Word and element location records

-------

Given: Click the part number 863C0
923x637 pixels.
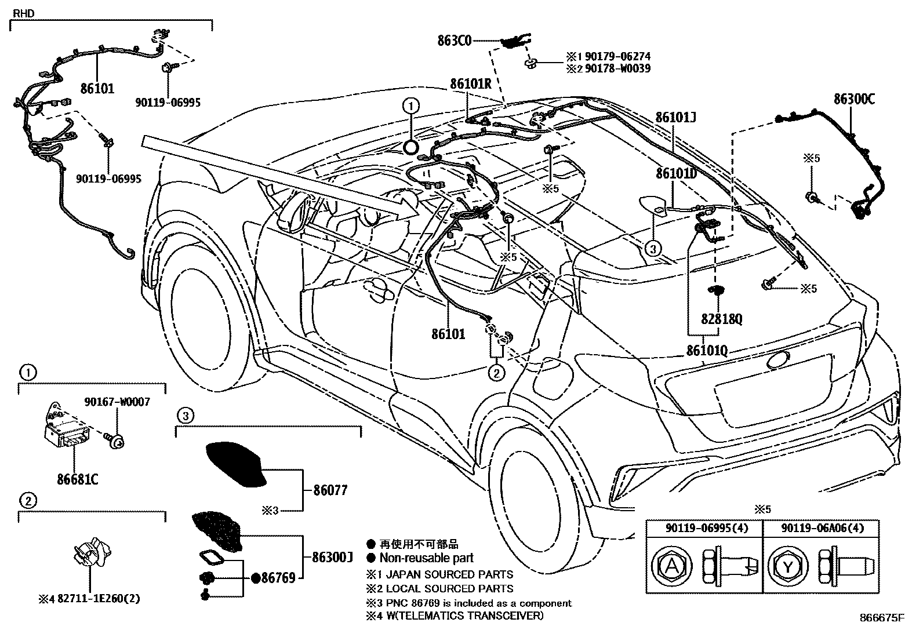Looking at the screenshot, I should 455,41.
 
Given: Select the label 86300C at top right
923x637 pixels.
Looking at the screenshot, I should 854,99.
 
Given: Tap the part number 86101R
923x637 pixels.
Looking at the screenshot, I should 471,83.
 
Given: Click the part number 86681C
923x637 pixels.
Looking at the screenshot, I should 77,479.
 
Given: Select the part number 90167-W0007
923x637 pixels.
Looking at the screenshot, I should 117,401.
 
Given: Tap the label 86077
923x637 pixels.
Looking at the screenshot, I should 330,490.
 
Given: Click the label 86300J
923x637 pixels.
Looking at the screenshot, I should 332,558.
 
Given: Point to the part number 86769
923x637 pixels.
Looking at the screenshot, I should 278,577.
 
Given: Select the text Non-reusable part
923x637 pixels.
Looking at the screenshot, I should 426,558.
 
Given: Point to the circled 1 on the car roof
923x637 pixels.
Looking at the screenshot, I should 410,105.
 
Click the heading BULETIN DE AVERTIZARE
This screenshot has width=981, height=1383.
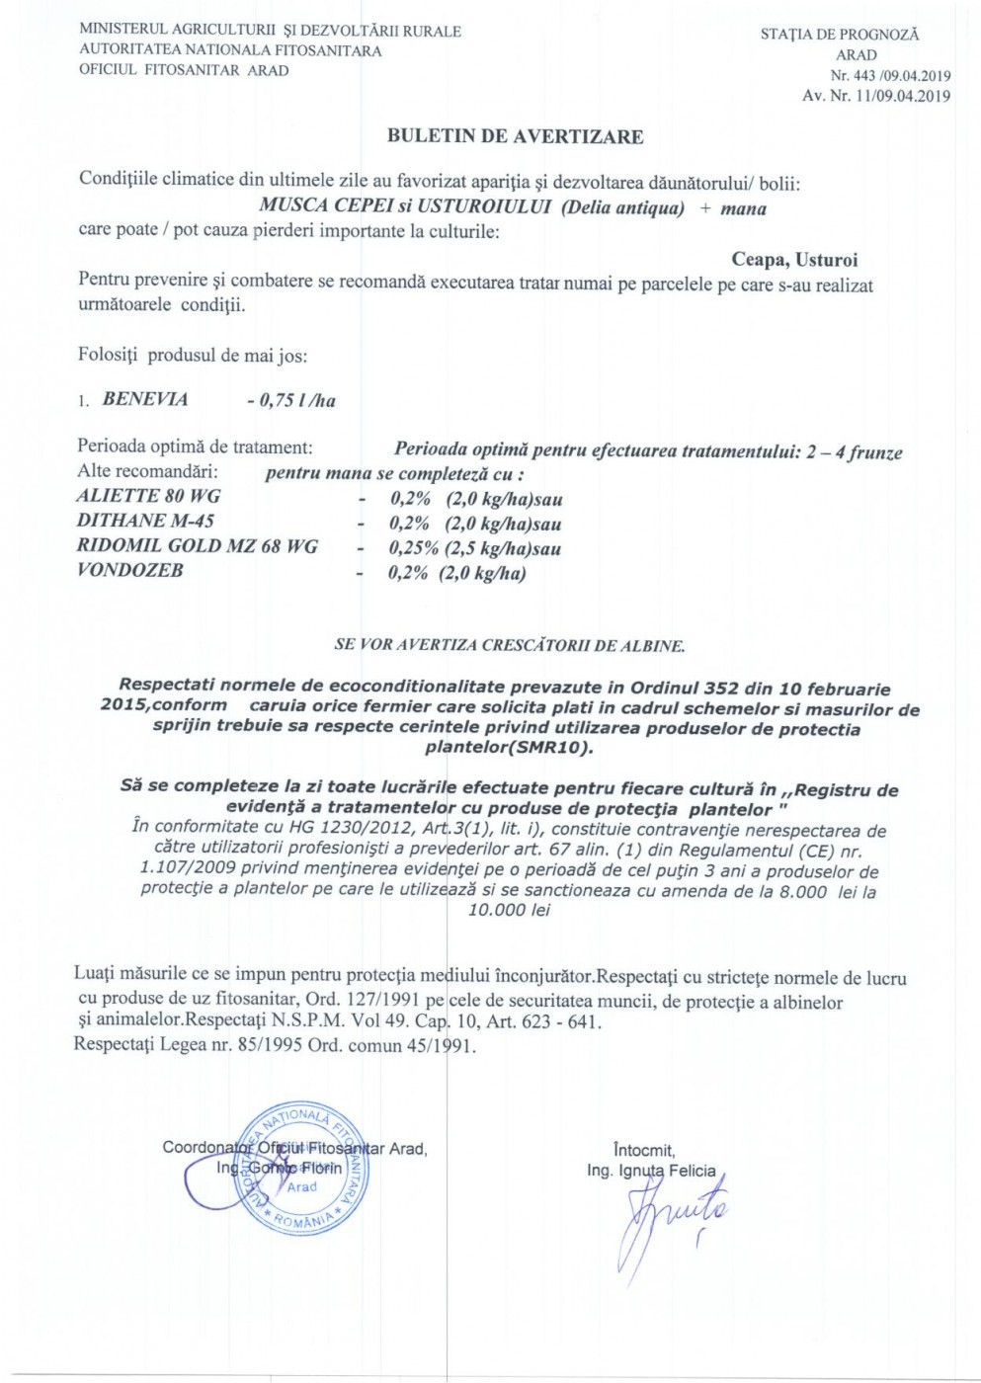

-------

What this task involves: How many lines of the material above contain the string "Click", counting only matches with the same capitalization? Reply with the number alone.

Response below: 4